Yeretzgin Joanna revealed that Teotig had found bags and bags of invaluable documents thrown into a corner of the Armenian Patriarchate in Istanbul. The bags contained census questionnaires that the Patriarchate had sent to all of the Armenian communities in the Ottoman Empire. The volumes had escaped destruction by the Ottoman Turks and were published in May 1921. The fourth book, however, remained unfinished due to Teotig’s death. As a result, there is little, if any, information about Adana, Beirut, Der Zor, and the Baghdad refugee camps.

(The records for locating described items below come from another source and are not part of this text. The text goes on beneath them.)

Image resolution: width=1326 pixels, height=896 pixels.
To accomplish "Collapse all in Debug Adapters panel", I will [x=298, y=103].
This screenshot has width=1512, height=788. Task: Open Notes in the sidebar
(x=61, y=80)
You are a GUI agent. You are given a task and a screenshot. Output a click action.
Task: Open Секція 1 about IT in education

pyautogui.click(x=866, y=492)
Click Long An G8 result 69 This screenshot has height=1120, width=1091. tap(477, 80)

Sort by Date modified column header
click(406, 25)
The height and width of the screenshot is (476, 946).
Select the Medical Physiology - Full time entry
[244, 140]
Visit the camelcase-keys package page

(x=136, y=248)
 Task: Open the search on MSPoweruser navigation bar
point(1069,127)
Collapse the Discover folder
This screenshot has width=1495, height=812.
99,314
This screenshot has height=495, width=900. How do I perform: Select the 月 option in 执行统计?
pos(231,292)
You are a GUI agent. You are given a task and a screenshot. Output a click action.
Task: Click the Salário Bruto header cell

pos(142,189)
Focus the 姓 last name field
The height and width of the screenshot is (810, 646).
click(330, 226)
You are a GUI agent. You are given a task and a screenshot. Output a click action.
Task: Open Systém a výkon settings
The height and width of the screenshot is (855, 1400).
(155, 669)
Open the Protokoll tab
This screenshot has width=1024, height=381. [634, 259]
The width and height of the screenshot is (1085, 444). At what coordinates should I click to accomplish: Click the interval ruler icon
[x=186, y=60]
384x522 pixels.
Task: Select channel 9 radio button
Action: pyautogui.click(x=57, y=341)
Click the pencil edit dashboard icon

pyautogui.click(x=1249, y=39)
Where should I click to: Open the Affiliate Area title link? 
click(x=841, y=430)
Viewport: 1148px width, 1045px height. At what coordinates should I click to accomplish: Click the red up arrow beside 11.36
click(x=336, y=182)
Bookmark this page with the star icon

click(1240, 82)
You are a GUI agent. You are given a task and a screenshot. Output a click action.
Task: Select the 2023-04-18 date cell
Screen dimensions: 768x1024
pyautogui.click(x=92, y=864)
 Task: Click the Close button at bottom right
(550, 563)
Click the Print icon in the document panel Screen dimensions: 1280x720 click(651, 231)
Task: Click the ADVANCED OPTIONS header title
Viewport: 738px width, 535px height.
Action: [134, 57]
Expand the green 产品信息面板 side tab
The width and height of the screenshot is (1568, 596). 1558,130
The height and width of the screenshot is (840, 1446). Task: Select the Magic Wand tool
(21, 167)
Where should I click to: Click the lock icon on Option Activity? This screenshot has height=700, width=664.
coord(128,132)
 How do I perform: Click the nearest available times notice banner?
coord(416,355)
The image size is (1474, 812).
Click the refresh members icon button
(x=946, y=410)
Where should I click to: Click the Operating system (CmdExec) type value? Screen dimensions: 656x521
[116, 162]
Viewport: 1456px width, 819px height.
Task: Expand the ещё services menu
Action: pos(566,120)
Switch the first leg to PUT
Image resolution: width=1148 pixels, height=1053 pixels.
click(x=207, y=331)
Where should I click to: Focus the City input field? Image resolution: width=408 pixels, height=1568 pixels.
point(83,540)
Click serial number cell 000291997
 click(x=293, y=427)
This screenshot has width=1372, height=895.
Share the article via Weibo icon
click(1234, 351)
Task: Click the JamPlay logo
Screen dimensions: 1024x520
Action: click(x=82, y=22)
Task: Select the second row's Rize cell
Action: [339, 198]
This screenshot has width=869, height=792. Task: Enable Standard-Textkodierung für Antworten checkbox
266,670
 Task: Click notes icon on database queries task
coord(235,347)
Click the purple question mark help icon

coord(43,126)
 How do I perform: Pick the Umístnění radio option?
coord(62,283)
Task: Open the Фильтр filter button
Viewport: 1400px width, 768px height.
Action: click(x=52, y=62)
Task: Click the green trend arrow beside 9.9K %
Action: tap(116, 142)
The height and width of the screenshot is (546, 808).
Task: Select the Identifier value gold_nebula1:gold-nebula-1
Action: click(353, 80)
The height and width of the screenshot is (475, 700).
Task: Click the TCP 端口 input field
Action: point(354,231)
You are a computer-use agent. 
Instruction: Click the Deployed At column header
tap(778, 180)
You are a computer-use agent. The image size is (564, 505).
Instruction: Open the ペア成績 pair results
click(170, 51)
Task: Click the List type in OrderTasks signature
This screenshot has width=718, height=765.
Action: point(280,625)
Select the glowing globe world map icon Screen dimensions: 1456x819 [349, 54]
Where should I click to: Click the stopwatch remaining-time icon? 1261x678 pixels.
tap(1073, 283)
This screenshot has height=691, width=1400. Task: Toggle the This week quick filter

“Today, the Sts. Vartanantz Youth Bible Study students will remember the forgotten,” said Yeretzgin. Reminding those in attendance that Catholicos Aram I of the Great House of Cilicia has proclaimed 2009 as the “Year of the Youth,” she said that Armenian youth worldwide “are a living example, a testament bearing witness to the faith of our forefathers who did not die in vain.”

“Follow our youth as they take you on the road to the cross—khachi jampan. There you will meet face to face with—and learn about the final moments of—13 of these 5,000 valiant men of God who were transferred to a place beyond the grave 94 years ago.”

One by one, the students silently took a photo, and then detailed the heart-rending stories of these faithful and courageous leaders. The students included Alex Bagdasarian, Melissa Colangelo, Alek Comella, Ani Dairbi, Anna-Marie Danayan, Dalita Getzoyan, Lena Minassian, Alysha Phillips, Talen Sarkisian, Talene Taraksian, Garo Tashian, Levon Zobian, and Sevan Zobian.

Among the 13 martyrs featured was the legendary Gomidas Vartabed, who spent the last 20 years of his life as a “living corpse” in a French asylum, and Der Arshavir Kahana Choloyan, the grandfather of Archbishop Oshagan Choloyan who was nailed to the door of his church.

An inspiring musical interlude was shared by student Dalita Getzoyan who sang the touching chant “Nor Tzaghig.” She then began the lighting of the vigil candles to the soulful “Der Voghormia” (Rest in Peace) by Gomidas. The flame was passed from student to student as each lit a votive candle before the images of the martyred clergymen.

Closing the inspiring evening, the Prelate, with obvious emotion, shared his feelings. “My heart is so heavy. We traveled to 1915 when our grandparents and one and a half million Armenians and clergy gave their lives. It was an incomparable loss. We lost so much for our survival. The genocide did not bring our end. These men did not die in vain. They killed our body, but not our spirit and our faith.”

“The strong message is that we must abide by our faith, defend and practice our values and our identity,” the Prelate continued. “If we live like this, we will always be victorious. Tonight I learned how to join my soul with those of our martyrs. Our church will always be a living light in our lives.”

During the reception, copies of the newly published book, The Great Loss of the Armenian Clergy during the Armenian Genocide by Bishop Papken Tcharian (translated by Tamar Topjian Der-Ohannessian), were distributed by the Prelate to all attendees. The book is available from the Prelacy Bookstore by calling (212) 689-7810.

The Prelacy’s Quarterly Forum series, which began in January 2009, is part of the Prelacy’s mission to incorporate the religious, educational, cultural, and social aspects of the Armenian heritage into the lives of Armenian Americans. Forum No. 3 will take place in September 2009.